Distinct contributions of the lectin and arm domains of calnexin to its molecular chaperone function.

Calnexin is a Ca2+-binding transmembrane chaperone of the endoplasmic reticulum that recognizes Glc1Man5-9GlcNAc2 oligosaccharides on folding glycoproteins as well as non-native elements of the polypeptide backbone. This latter mode of recognition enables calnexin to suppress the aggregation of both glycosylated and nonglycosylated substrates. The luminal portion of calnexin (S-Cnx) consists of two domains, a globular lectin domain and an extended arm domain. To understand the function of these domains during the interaction of calnexin with non-native protein conformers, we tested deletion mutants of S-Cnx for their abilities to suppress the aggregation of nonglycosylated firefly luciferase.
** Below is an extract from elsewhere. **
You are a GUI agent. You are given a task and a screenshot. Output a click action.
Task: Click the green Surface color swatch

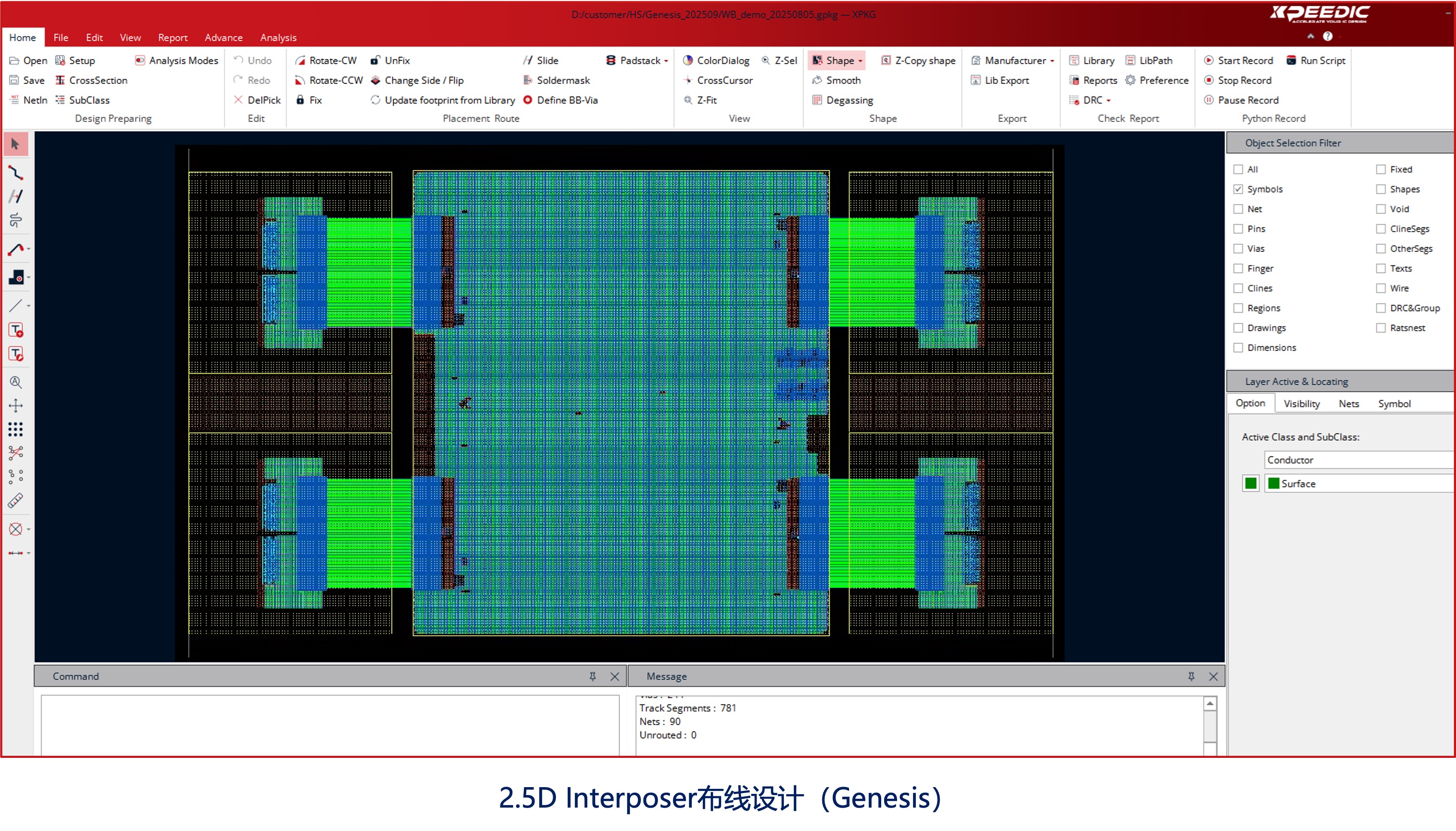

The arm domain alone exhibited no capacity to suppress aggregation. However, stepwise truncation of the arm domain in S-Cnx resulted in a progressive reduction in aggregation suppression potency to the point where the globular domain alone exhibited 25% potency. To characterize the polypeptide-binding site, we used hydrophobic peptides that were competitors of the ability of S-Cnx to suppress luciferase aggregation. Direct binding experiments revealed a single site of peptide binding in the globular domain (Kd = 0.9 microm) at a location distinct from the lectin site. Progressive truncation of the arm domain in S-Cnx had no effect on the binding of small peptides but reduced the binding affinity of S-Cnx for large, non-native protein substrates. Because protein substrates exhibited no binding to the isolated arm domain, our findings support a model in which calnexin suppresses aggregation through a polypeptide-binding site in its globular domain, with the arm domain enhancing aggregation suppression by sterically constraining large substrates.